[Screenshot grounding data]
[Start of Attachment]

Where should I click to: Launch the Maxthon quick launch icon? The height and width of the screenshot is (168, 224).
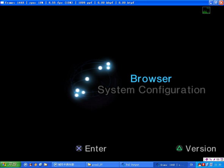pyautogui.click(x=25, y=165)
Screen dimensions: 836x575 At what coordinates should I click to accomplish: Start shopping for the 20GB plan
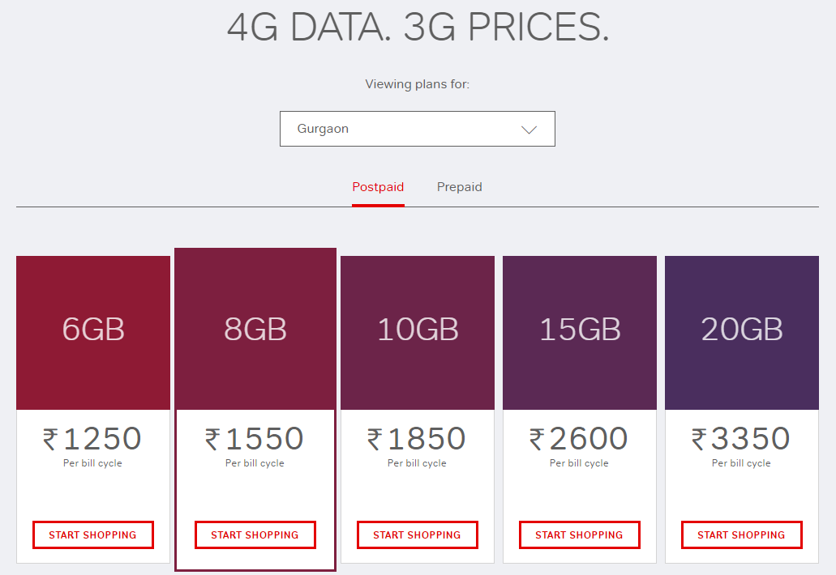click(x=742, y=535)
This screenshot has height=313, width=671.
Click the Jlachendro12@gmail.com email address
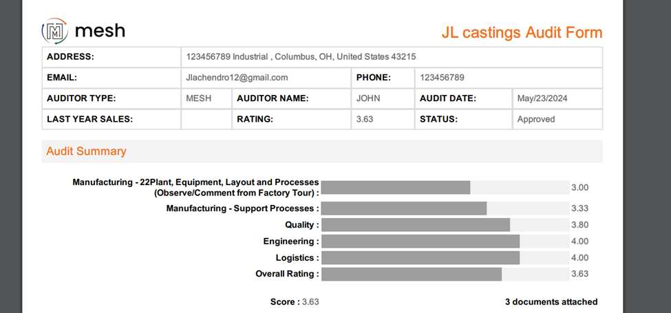pos(237,78)
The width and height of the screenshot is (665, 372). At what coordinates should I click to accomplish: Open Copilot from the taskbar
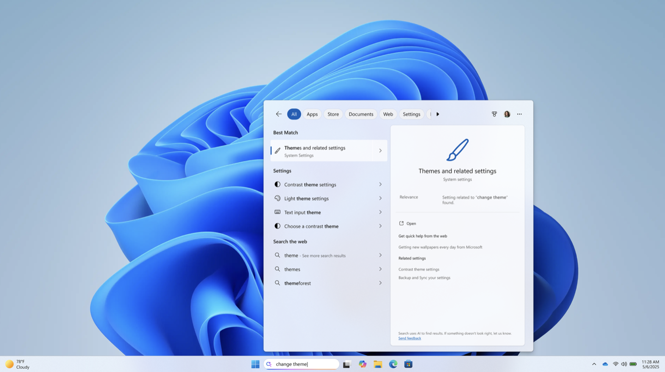point(363,364)
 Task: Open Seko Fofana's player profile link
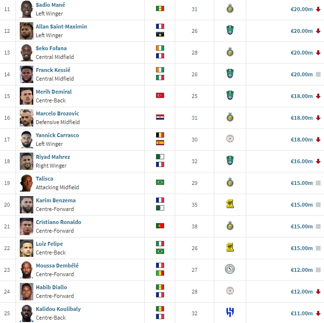(51, 48)
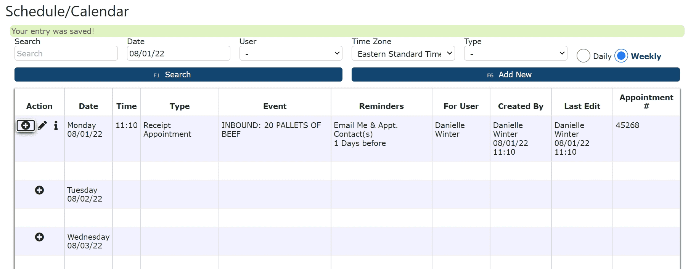Click the Date column header
Viewport: 696px width, 269px height.
point(88,106)
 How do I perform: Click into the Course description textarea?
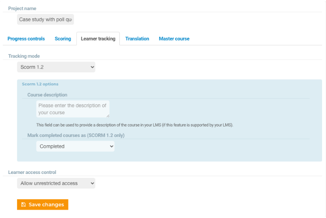point(73,109)
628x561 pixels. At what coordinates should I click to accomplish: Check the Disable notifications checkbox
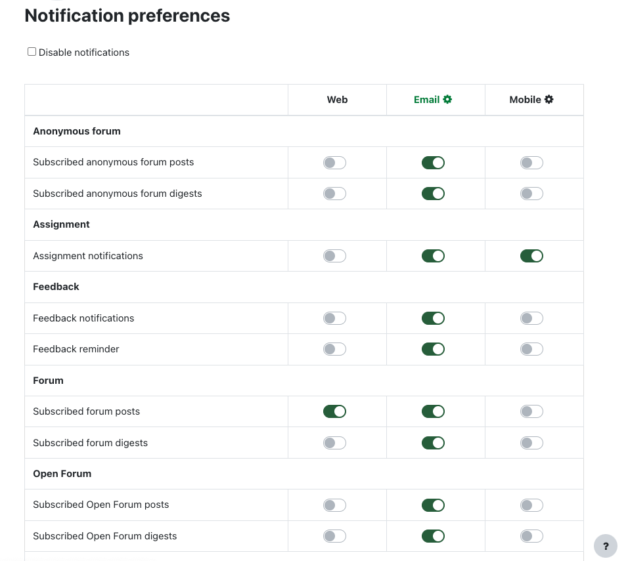[32, 52]
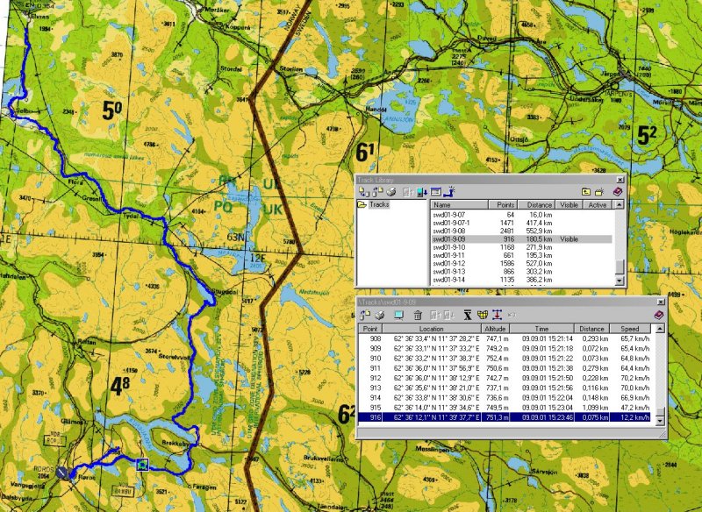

[End of Attachment]

Directions for this task: From the line that holds "The width and" to the last line of the data, return those lines exactly and nothing else; both ends count, and pictures stay out.

Solution to this task:
The width and height of the screenshot is (665, 372). At what coordinates should I click to accomplish: Open Copilot from the taskbar
point(363,364)
 Task: Open Seko Fofana's player profile link
(51, 48)
Click the Date column header
Viewport: 696px width, 269px height.
point(88,106)
 How do I perform: Click into the Course description textarea?
point(73,109)
628x561 pixels. At what coordinates should I click to accomplish: Check the Disable notifications checkbox
[32, 52]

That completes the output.